§ Work instruction: Output all the records below, word for word.

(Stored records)
--------------------------------

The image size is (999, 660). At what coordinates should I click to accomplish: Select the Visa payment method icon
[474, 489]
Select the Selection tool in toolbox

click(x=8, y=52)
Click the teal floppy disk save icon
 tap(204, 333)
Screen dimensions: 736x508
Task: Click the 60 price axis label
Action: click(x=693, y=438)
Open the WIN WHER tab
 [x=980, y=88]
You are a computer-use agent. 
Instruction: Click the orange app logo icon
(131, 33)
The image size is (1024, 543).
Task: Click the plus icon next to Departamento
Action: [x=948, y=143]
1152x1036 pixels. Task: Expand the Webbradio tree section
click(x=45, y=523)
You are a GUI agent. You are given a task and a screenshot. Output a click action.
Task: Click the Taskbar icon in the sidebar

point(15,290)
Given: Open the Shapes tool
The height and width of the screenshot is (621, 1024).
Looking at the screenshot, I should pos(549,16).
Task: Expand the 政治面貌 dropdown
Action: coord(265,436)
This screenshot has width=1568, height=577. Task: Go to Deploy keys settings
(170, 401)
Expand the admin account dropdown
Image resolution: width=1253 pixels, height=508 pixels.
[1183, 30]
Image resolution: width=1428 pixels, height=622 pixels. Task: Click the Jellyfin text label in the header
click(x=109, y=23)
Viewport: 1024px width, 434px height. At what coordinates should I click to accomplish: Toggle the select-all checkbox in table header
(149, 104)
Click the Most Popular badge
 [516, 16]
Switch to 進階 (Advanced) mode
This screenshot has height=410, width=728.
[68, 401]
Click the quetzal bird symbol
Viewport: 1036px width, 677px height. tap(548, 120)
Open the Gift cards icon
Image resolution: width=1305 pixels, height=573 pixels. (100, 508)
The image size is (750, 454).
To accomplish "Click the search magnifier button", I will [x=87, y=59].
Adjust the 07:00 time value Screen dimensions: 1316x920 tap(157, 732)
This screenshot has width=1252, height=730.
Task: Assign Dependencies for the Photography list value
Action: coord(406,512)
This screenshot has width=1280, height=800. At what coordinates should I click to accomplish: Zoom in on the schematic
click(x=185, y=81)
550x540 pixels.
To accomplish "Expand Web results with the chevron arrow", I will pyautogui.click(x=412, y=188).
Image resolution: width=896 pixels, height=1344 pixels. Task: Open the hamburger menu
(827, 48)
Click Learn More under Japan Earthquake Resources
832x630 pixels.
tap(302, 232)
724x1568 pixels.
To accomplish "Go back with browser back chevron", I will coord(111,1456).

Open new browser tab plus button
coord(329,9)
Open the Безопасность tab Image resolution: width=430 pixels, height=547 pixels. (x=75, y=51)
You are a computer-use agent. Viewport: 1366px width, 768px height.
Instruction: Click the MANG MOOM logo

--------------------------------

§ Result for this task:
The image size is (999, 660). At what coordinates should I click to accomplish: Select the Visa payment method icon
[474, 489]
Select the Selection tool in toolbox

click(x=8, y=52)
Click the teal floppy disk save icon
 tap(204, 333)
Screen dimensions: 736x508
Task: Click the 60 price axis label
Action: click(x=693, y=438)
Open the WIN WHER tab
 [x=980, y=88]
You are a computer-use agent. 
Instruction: Click the orange app logo icon
(131, 33)
The image size is (1024, 543).
Task: Click the plus icon next to Departamento
Action: [x=948, y=143]
1152x1036 pixels. Task: Expand the Webbradio tree section
click(x=45, y=523)
You are a GUI agent. You are given a task and a screenshot. Output a click action.
Task: Click the Taskbar icon in the sidebar

point(15,290)
Given: Open the Shapes tool
The height and width of the screenshot is (621, 1024).
Looking at the screenshot, I should pos(549,16).
Task: Expand the 政治面貌 dropdown
Action: coord(265,436)
This screenshot has width=1568, height=577. Task: Go to Deploy keys settings
(170, 401)
Expand the admin account dropdown
Image resolution: width=1253 pixels, height=508 pixels.
[1183, 30]
Image resolution: width=1428 pixels, height=622 pixels. Task: Click the Jellyfin text label in the header
click(x=109, y=23)
Viewport: 1024px width, 434px height. At what coordinates should I click to accomplish: Toggle the select-all checkbox in table header
(149, 104)
Click the Most Popular badge
 [516, 16]
Switch to 進階 (Advanced) mode
This screenshot has height=410, width=728.
[68, 401]
Click the quetzal bird symbol
Viewport: 1036px width, 677px height. tap(548, 120)
Open the Gift cards icon
Image resolution: width=1305 pixels, height=573 pixels. (100, 508)
The image size is (750, 454).
To accomplish "Click the search magnifier button", I will [x=87, y=59].
Adjust the 07:00 time value Screen dimensions: 1316x920 tap(157, 732)
This screenshot has width=1252, height=730.
Task: Assign Dependencies for the Photography list value
Action: coord(406,512)
This screenshot has width=1280, height=800. At what coordinates should I click to accomplish: Zoom in on the schematic
click(x=185, y=81)
550x540 pixels.
To accomplish "Expand Web results with the chevron arrow", I will pyautogui.click(x=412, y=188).
Image resolution: width=896 pixels, height=1344 pixels. Task: Open the hamburger menu
(827, 48)
Click Learn More under Japan Earthquake Resources
832x630 pixels.
tap(302, 232)
724x1568 pixels.
To accomplish "Go back with browser back chevron", I will coord(111,1456).

Open new browser tab plus button
coord(329,9)
Open the Безопасность tab Image resolution: width=430 pixels, height=547 pixels. (x=75, y=51)
You are a computer-use agent. Viewport: 1366px width, 768px height.
Instruction: Click the MANG MOOM logo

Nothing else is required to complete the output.